**WRITTEN TASK**
Can you rewrite every line of the records below, requests included, scaling each coordinate in the answers by 1.6 and rounding to the nearest whole number, with halves rounded up? Leave the numbers in the requests and their format samples unchanged.

* * * * * * *

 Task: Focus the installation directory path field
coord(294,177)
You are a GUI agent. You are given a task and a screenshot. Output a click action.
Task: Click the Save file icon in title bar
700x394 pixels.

* * * * * * *

**EXPECTED ANSWER**
 Task: Focus the installation directory path field
coord(470,283)
You are a GUI agent. You are given a task and a screenshot. Output a click action.
Task: Click the Save file icon in title bar
700x394 pixels.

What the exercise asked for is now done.